Check the access device logs, is a login attempt seen?
Is the account locked?
Does the user exist? Has the user been added to Swivel?
Is the SAM account name or the FQDN name been used?, has the system tried to add that username when it already exists? Duplicate Names
Is the user entering a PIN instead of OTC?, does the user have the wrong PIN
Is the username case sensitive? (logs may indicate user with differing capitalisation does not exist)
Is another authentication element such as AD password failing, either on the access device or the Swivel password if used?
Does the user have a valid security string (sinlge, dual, Mobile Phone Client or swivlet)?
Has a password (accidentaly?) been set for the user? Try manually setting a blank password.
Has check password with repository been set for the user
Has the RADIUS shared secret been incorrectly set, reenter shared secret AGENT ERROR BAD OTC
Has the single channel image or on demand SMS timed out (default 120 seconds) see Session Cleanup
If using Swivel 3.5.2989 check Auto_Reset_manually_disabling
Is ChangePIN on first login set? (It will allow the first login, but not subsequent logins)
Does the user receive a new security string by email or SMS (indicating a dual channel login was made and no single channel session request was made)
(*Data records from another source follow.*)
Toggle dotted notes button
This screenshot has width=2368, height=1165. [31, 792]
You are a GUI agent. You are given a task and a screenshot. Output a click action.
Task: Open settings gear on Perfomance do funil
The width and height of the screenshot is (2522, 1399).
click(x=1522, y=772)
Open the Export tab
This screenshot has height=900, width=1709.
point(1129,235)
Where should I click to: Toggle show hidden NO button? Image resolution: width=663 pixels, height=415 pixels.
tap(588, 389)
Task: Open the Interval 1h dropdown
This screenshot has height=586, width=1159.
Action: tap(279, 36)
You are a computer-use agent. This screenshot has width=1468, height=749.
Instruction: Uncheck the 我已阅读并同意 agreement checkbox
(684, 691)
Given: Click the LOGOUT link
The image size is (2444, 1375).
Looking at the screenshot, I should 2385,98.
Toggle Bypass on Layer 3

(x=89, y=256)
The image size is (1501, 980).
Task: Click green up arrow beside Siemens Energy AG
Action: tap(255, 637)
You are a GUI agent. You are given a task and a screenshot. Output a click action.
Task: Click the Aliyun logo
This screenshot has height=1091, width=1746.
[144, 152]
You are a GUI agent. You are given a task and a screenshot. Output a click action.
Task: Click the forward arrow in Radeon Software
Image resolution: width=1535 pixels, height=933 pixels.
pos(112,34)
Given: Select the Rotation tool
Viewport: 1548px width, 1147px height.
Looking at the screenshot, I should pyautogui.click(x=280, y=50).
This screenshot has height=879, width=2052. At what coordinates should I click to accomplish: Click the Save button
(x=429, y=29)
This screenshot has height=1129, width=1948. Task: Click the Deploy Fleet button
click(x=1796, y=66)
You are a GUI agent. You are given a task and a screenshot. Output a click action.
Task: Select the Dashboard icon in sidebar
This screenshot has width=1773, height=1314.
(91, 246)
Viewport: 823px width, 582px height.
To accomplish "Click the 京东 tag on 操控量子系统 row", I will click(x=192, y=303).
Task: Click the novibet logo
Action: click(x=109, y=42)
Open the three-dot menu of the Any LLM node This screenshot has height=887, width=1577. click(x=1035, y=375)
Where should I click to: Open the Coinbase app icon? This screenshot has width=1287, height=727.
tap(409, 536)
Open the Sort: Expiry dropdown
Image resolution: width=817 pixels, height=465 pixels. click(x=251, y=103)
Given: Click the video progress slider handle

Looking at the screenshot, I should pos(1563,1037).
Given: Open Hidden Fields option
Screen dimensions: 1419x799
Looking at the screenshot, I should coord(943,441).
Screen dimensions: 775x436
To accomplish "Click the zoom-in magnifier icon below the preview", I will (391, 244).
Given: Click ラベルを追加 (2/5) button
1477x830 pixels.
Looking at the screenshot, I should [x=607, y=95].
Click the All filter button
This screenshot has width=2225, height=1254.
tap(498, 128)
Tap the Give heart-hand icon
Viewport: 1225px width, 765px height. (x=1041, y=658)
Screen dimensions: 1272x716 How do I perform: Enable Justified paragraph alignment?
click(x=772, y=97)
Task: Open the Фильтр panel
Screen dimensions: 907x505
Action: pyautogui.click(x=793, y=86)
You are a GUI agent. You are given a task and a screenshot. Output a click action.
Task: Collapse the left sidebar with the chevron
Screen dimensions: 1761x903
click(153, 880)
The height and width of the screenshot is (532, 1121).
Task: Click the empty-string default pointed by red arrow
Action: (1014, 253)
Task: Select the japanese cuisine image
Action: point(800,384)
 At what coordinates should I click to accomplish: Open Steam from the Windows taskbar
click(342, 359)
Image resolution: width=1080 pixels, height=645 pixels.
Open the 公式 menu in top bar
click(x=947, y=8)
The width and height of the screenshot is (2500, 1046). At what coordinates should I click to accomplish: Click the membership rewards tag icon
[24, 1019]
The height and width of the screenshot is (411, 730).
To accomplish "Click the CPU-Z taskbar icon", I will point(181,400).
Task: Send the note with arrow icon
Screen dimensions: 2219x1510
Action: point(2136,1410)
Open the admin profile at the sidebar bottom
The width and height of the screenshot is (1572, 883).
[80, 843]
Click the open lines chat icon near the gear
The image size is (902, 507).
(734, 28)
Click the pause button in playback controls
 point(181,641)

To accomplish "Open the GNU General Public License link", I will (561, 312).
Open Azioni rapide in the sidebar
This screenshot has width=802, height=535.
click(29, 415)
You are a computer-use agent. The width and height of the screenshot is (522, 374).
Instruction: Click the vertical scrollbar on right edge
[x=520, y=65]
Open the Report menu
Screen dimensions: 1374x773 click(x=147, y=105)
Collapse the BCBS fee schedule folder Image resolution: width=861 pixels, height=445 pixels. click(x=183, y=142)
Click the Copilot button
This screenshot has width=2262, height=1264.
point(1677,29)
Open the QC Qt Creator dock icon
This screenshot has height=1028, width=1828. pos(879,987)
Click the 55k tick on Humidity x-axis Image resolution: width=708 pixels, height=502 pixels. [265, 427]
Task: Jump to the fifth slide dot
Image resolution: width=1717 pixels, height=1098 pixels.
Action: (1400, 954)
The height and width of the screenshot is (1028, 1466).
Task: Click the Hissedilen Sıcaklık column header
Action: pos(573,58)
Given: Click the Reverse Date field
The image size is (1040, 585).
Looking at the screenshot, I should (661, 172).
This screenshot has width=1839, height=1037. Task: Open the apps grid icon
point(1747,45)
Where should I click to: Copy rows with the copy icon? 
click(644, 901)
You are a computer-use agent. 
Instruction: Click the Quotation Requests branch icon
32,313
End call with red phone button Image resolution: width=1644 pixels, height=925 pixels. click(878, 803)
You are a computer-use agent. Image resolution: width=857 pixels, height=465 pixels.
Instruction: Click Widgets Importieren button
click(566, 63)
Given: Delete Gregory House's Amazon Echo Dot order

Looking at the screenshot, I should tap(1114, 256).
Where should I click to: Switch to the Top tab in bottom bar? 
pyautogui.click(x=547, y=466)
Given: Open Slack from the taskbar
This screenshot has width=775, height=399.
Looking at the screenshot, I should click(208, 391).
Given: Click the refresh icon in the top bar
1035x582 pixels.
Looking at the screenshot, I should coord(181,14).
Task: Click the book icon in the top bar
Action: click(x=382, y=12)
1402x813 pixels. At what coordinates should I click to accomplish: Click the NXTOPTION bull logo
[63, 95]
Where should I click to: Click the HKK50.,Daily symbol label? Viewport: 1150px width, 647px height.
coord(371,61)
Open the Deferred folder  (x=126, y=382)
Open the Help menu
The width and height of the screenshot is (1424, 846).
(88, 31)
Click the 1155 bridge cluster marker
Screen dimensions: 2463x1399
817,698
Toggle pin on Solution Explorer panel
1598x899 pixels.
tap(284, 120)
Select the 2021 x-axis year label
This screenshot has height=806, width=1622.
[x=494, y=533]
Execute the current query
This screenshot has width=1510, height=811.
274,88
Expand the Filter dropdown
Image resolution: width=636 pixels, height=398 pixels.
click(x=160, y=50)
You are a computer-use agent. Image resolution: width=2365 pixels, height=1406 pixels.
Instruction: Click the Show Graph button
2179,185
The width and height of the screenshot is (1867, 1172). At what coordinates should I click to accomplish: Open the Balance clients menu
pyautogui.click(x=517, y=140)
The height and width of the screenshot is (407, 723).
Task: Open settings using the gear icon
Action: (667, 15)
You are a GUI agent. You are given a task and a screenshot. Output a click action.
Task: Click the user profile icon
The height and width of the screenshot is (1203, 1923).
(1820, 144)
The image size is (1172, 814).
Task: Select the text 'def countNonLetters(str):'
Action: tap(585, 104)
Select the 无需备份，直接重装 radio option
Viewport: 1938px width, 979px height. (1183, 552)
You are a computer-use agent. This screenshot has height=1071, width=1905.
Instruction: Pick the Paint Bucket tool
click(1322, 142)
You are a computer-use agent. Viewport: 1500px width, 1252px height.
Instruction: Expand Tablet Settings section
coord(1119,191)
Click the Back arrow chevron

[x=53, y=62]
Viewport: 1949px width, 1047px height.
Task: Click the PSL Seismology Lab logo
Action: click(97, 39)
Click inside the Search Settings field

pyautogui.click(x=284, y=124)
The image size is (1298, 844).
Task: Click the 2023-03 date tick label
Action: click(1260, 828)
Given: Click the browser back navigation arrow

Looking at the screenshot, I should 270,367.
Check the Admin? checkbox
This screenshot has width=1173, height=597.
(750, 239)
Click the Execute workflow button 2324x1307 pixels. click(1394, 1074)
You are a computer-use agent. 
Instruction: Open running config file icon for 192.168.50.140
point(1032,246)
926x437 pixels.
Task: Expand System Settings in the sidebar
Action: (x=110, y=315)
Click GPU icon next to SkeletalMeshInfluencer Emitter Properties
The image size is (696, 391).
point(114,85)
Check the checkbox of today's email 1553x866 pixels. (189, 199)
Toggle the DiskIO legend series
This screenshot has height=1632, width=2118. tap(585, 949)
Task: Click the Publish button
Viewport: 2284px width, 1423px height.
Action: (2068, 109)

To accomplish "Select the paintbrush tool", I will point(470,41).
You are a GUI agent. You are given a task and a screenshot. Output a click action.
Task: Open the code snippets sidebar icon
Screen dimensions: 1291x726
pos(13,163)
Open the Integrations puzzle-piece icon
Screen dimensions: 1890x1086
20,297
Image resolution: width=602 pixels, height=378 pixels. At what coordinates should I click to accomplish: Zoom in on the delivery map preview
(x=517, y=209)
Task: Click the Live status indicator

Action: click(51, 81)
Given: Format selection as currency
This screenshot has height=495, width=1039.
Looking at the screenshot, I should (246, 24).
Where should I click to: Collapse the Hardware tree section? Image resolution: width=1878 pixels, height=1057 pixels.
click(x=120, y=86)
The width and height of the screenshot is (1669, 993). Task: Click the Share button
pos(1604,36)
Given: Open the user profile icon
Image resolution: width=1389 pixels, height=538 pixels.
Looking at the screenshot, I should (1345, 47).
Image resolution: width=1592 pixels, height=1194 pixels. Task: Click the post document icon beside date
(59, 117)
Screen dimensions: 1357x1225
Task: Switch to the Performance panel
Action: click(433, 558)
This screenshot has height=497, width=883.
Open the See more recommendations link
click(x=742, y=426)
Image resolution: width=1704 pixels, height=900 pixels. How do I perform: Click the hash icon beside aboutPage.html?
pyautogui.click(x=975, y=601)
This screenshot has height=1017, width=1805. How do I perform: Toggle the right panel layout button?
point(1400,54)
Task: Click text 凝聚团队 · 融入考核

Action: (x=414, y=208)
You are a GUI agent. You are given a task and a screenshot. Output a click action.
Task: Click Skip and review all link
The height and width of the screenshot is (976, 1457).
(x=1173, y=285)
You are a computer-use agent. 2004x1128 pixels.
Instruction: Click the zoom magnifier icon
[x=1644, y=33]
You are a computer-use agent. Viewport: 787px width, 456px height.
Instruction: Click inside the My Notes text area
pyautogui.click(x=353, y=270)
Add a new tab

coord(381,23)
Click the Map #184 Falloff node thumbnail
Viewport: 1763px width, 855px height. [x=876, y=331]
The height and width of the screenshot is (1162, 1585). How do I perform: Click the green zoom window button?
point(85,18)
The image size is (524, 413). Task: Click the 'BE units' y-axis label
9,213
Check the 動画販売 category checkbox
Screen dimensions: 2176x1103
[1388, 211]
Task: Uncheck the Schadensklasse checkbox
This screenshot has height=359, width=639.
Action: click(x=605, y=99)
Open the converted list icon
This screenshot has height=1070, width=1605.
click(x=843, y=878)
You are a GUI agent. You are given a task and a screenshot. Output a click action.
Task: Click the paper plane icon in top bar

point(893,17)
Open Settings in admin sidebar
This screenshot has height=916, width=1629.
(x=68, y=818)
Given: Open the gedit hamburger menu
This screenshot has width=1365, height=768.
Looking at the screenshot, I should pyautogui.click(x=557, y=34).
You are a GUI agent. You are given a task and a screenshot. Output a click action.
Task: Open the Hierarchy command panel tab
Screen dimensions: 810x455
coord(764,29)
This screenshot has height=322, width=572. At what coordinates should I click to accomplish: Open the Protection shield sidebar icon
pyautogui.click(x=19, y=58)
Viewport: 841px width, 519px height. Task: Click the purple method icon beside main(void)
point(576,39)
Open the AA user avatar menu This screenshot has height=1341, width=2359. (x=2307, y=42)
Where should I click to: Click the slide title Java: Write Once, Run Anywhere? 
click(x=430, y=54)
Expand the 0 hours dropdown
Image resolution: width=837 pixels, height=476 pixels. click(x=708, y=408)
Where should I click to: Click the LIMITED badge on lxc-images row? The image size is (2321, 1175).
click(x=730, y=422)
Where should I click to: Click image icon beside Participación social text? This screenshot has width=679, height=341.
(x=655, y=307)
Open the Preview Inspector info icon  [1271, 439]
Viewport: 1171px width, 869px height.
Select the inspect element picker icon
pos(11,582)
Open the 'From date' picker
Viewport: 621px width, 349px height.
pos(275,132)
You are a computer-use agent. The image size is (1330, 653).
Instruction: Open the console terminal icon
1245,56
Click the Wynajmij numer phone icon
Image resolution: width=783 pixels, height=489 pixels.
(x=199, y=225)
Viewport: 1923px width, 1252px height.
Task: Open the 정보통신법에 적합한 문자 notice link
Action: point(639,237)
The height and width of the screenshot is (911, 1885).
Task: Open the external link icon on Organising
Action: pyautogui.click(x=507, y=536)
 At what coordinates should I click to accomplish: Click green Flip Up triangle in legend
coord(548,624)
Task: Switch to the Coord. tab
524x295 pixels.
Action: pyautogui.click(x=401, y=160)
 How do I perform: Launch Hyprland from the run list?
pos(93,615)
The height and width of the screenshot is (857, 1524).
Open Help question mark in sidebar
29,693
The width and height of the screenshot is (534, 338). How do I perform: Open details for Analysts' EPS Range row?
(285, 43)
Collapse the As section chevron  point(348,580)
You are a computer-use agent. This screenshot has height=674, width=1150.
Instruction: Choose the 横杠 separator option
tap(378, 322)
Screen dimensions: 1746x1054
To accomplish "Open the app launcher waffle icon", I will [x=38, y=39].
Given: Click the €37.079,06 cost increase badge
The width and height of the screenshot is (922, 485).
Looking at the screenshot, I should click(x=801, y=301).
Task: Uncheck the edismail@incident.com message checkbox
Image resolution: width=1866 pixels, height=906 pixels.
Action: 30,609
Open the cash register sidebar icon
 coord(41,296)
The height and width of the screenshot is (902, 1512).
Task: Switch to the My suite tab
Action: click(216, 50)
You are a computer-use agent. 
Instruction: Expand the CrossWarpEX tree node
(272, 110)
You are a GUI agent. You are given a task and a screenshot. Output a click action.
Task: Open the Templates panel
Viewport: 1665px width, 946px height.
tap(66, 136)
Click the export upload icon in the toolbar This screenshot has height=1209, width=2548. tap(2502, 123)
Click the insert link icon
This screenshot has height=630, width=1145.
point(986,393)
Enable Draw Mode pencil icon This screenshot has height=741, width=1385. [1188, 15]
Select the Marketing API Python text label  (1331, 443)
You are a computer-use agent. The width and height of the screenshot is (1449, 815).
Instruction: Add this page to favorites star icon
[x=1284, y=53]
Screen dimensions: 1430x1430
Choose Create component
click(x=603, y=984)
Was a single channel Image session started? A single channel session takes precedence over dual channel, and once started will expect a single channel login until it times out (default 120 seconds) see Session Cleanup
Is Swivel and Tomcat running? see Tomcat problems
Are there outstanding security strings in an SMS or email? Where multiple security strings are used, it is expecting the next one in the sequence. To verify the correct one is used, then enter the security string index OTC-Security String Index. Example: 4387-02
The user attempted to re-enter a used OTC?
When using the TURing Single Channel images, Mozilla Firefox may request an authentication image and then another image as an icon, the later icon image being the valid image for authentication. Icon image requests can be turned off in the browser by typing about:config in the URL bar and then search for icon and setting the browser.chrome.site.icons to disabled.